▶ [Passage provided]:
Porosity of Petroleum Reservoir Rocks

Sedimentary rock consists of grains of solid matter with varying shapes that are more or less cemented and between which there is empty space (Figure 2.1). It is these empty spaces that are able to contain fluids such as water or liquid or gaseous hydrocarbons and allow them to circulate.

Figure 2.1 Porosity

Porosity is defined quantitatively as the ratio of void space in the rock to bulk volume of that rock, expressed as a fraction multiplied by 100 to express in percent.

Basically, porosity means storage capacity that can indicate the amount of fluid that the porous medium can store. Porosity can be calculated using the following equation:

∅=Vp/Vb = ×100  

where ф is porosity, V_p is pore volume [cm³] and V_b -is total (bulk) volume [cm³].

Alternatively, we can subtract the matrix volume (in this case, the ice cubes) from the total volume and divide it by the total volume to obtain the porosity, as shown in the following equation:

∅=(V_b-Vg)/V_b   

where V_g is the matrix volume (grain volume) [cm³].

Overall, we can say that:

∅=Vp/Vb =(Vb-Vg)/Vb = ×100

Vt=Vp+Vb

Reservoir rocks are porous and contain fluids in their pores, as shown in Figure 2.2. Porosity measurement from a core is part of routine core analysis RCAL. When we use the term "core," we usually refer to a cylindrical rock sample with a width and length of a few centimetres.

Figure 2.2: Schematic showing the pore spaces in a reservoir rock at a micro-scale from a giant reservoir field. The blue color in the figure represents the water while the black color represents the matrix.

▶ [Collected data]:
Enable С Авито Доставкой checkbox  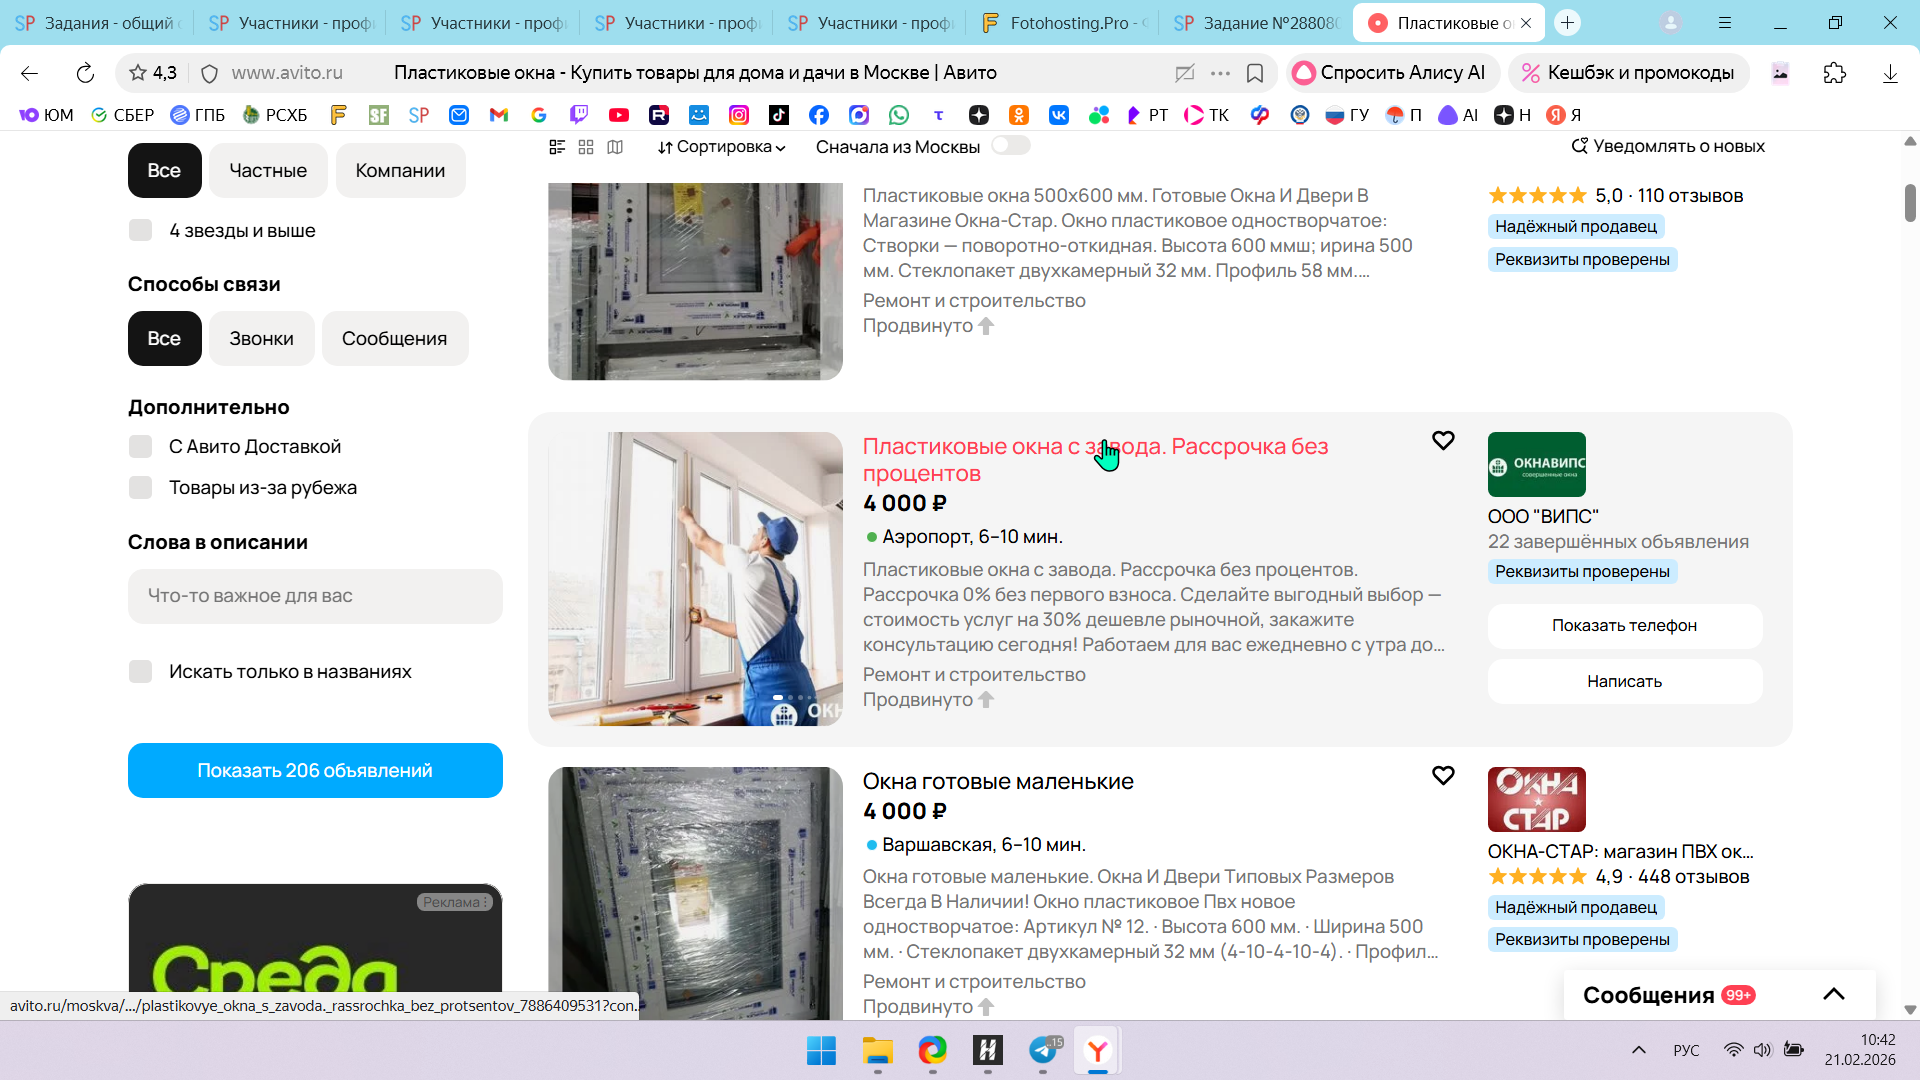[141, 447]
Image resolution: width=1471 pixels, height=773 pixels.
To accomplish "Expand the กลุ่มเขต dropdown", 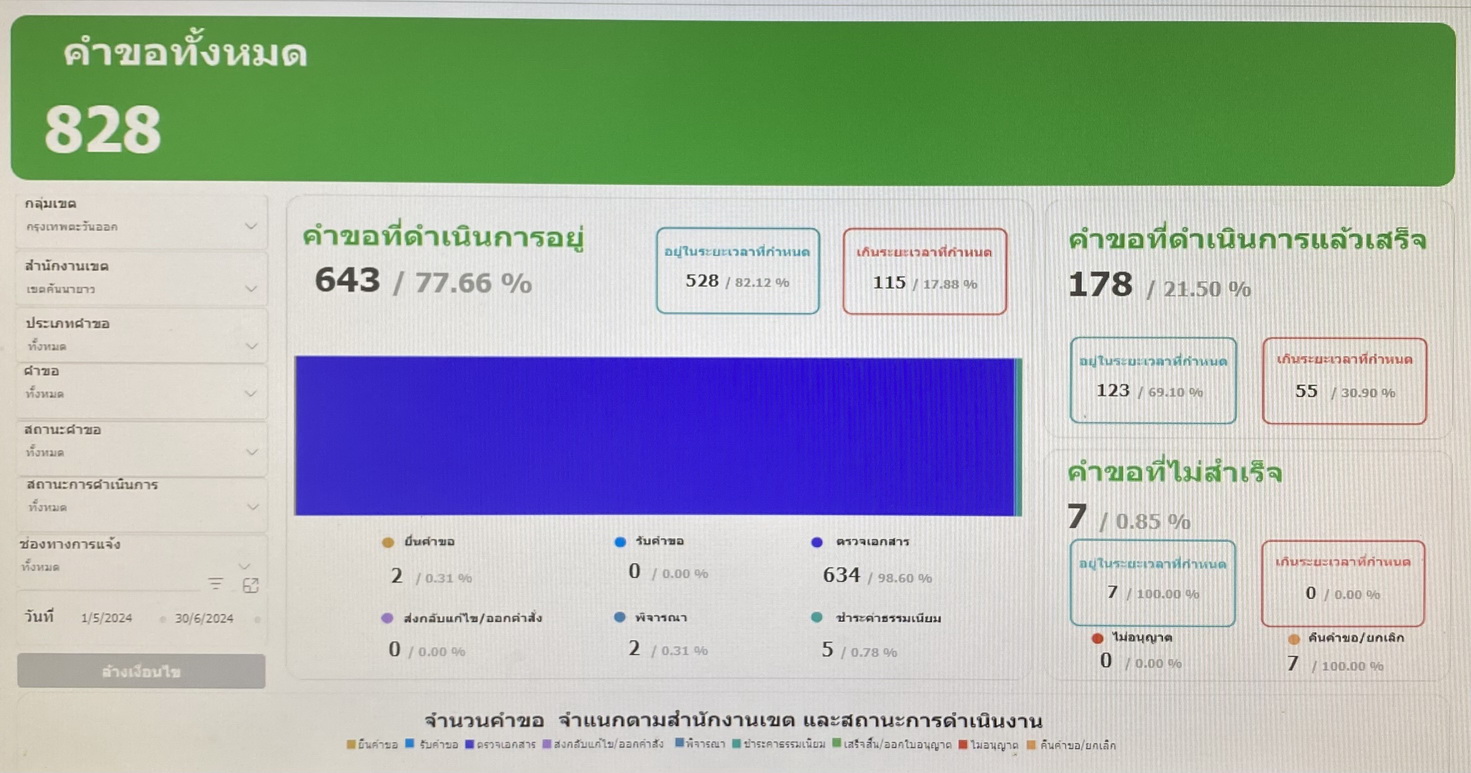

▶ [What you have to do]: From the porosity text, reproduce word for word the part that begins with "Alternatively, we can" and ends with "a few centimetres.".

▶ [Output of the exercise]:
Alternatively, we can subtract the matrix volume (in this case, the ice cubes) from the total volume and divide it by the total volume to obtain the porosity, as shown in the following equation:

∅=(V_b-Vg)/V_b   

where V_g is the matrix volume (grain volume) [cm³].

Overall, we can say that:

∅=Vp/Vb =(Vb-Vg)/Vb = ×100

Vt=Vp+Vb

Reservoir rocks are porous and contain fluids in their pores, as shown in Figure 2.2. Porosity measurement from a core is part of routine core analysis RCAL. When we use the term "core," we usually refer to a cylindrical rock sample with a width and length of a few centimetres.